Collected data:
Start of Block

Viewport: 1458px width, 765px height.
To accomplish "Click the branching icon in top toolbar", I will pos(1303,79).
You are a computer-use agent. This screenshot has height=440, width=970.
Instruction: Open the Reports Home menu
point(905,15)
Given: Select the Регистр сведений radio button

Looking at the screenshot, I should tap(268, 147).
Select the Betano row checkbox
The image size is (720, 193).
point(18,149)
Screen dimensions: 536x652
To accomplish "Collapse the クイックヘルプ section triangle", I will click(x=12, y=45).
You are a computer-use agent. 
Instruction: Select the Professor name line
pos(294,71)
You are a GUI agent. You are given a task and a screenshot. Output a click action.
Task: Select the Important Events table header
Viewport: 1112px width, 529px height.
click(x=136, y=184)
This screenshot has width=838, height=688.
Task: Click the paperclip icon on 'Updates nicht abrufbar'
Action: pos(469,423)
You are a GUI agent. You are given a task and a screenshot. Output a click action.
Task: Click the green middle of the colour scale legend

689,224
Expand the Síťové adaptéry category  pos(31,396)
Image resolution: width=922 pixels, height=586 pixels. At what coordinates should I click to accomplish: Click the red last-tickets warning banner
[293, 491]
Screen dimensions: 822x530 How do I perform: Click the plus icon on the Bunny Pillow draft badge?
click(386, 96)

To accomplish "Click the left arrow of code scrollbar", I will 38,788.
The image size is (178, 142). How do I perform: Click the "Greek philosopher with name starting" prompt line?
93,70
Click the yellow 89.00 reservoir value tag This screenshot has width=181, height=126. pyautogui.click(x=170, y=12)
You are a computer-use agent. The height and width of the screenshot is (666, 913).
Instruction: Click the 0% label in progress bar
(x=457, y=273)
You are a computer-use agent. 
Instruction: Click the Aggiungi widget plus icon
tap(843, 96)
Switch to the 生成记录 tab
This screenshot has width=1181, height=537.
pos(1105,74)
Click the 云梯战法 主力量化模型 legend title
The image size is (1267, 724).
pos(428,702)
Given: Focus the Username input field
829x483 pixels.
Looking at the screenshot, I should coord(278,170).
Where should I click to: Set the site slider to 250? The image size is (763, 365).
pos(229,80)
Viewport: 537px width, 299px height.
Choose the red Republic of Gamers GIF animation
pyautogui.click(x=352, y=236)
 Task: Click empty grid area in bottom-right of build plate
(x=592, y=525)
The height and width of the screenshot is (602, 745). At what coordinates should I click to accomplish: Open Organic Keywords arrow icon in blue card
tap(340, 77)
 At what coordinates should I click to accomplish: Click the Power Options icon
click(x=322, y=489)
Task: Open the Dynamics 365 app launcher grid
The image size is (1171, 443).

End of Block

Work order:
Scan the lines above for "829x483 pixels." and for "Viewport: 537px width, 299px height.". Repeat exactly the line holding each of them and every line in between.

Exercise result:
829x483 pixels.
Looking at the screenshot, I should coord(278,170).
Where should I click to: Set the site slider to 250? The image size is (763, 365).
pos(229,80)
Viewport: 537px width, 299px height.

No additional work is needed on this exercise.